- _EXERCISE_
Please print the entries below exactly, from the line with "Task: Open the Inlinks tab at the bottom" through the line with "The height and width of the screenshot is (317, 435).", including both of those lines and leaving out all others.

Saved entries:
◆ ◆ ◆ ◆

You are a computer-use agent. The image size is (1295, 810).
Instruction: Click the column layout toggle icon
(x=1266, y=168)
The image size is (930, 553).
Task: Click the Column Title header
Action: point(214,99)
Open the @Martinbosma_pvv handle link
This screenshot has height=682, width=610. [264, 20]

◆ ◆ ◆ ◆

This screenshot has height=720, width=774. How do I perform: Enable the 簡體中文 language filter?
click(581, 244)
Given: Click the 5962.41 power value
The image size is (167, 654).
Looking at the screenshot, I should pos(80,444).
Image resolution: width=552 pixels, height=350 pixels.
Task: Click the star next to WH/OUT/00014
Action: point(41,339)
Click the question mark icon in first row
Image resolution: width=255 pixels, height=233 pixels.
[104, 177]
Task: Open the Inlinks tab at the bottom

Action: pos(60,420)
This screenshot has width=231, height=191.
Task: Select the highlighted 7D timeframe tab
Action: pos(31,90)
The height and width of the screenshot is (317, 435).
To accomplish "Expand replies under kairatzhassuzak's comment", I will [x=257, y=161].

◆ ◆ ◆ ◆

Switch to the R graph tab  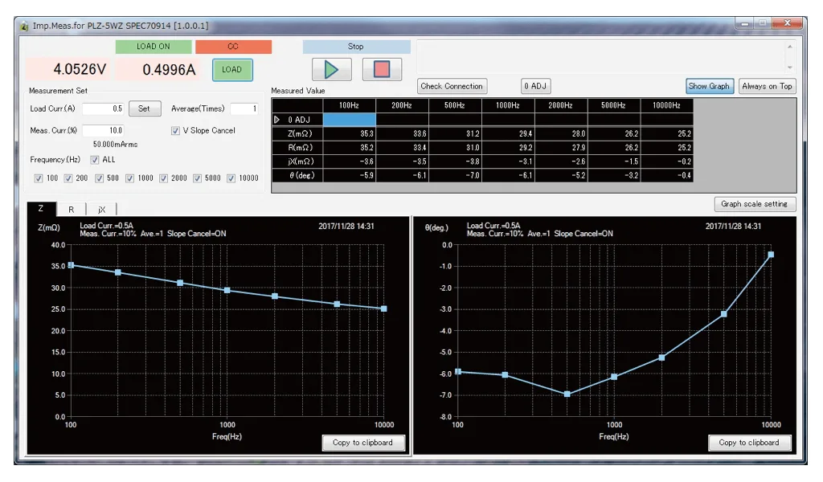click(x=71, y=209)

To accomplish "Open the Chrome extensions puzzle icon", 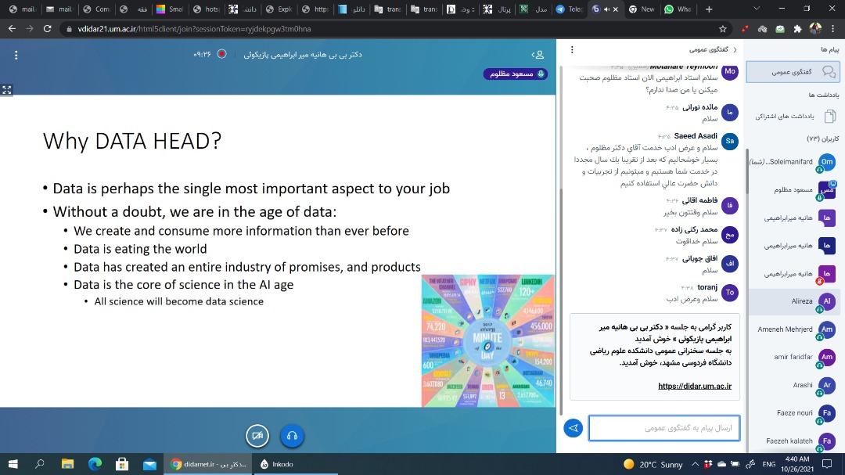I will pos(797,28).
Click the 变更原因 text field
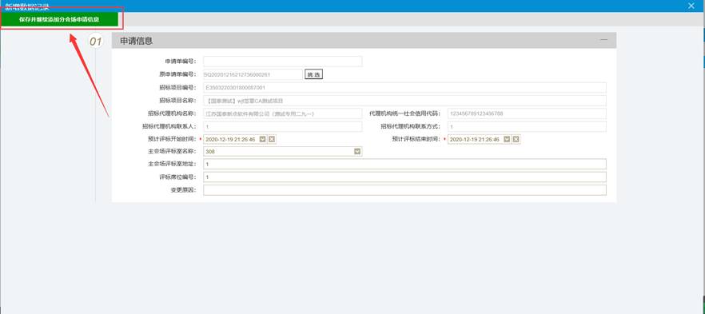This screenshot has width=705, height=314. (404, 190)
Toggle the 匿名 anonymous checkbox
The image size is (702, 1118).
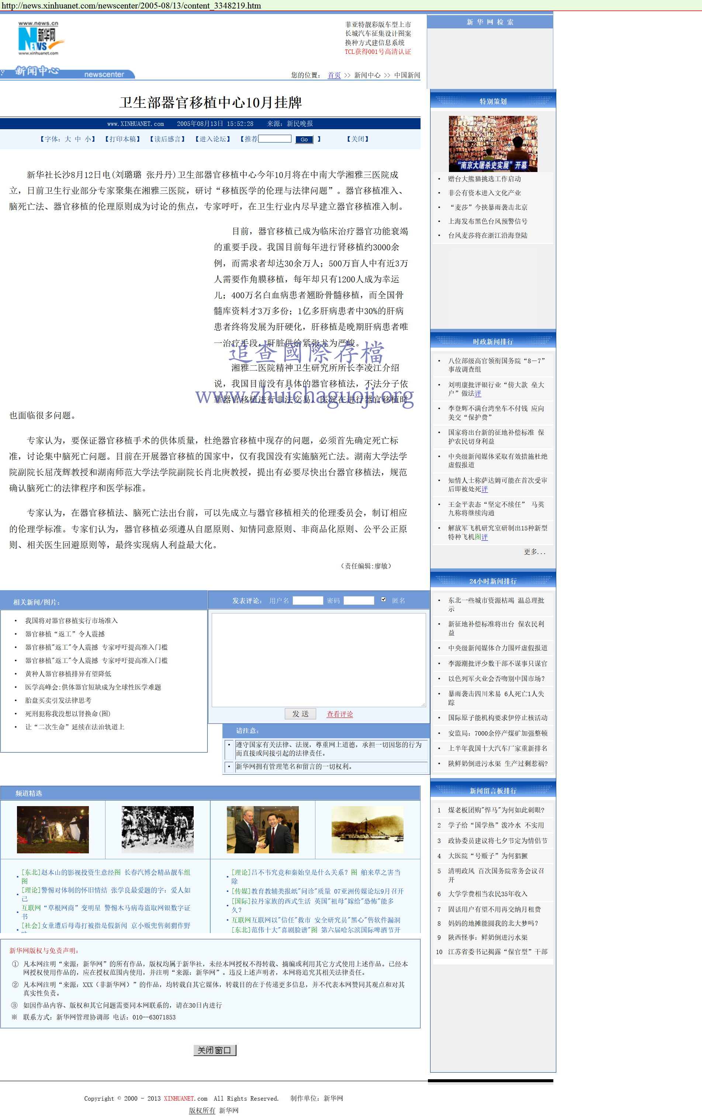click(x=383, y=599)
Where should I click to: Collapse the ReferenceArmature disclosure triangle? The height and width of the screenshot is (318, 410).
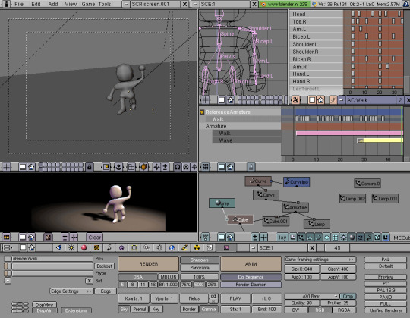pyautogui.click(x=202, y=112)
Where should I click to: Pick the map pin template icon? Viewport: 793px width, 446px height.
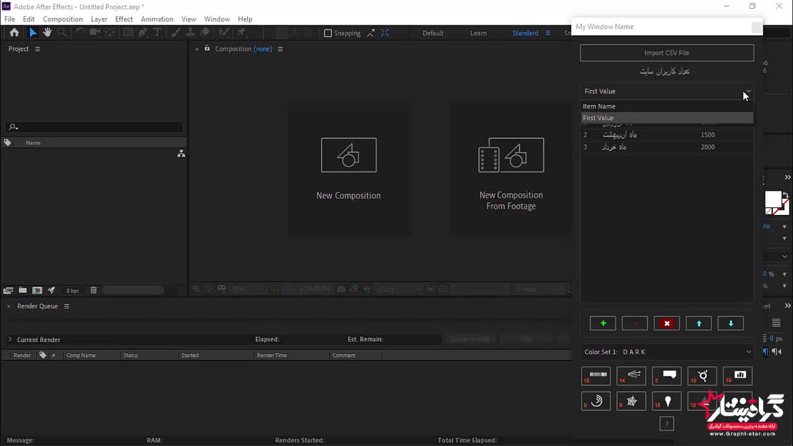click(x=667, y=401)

◆ ◆ ◆ ◆

- _WRITTEN RESPONSE_
Task: Open the Inlinks tab at the bottom

Action: pos(60,420)
This screenshot has width=231, height=191.
Task: Select the highlighted 7D timeframe tab
Action: pos(31,90)
The height and width of the screenshot is (317, 435).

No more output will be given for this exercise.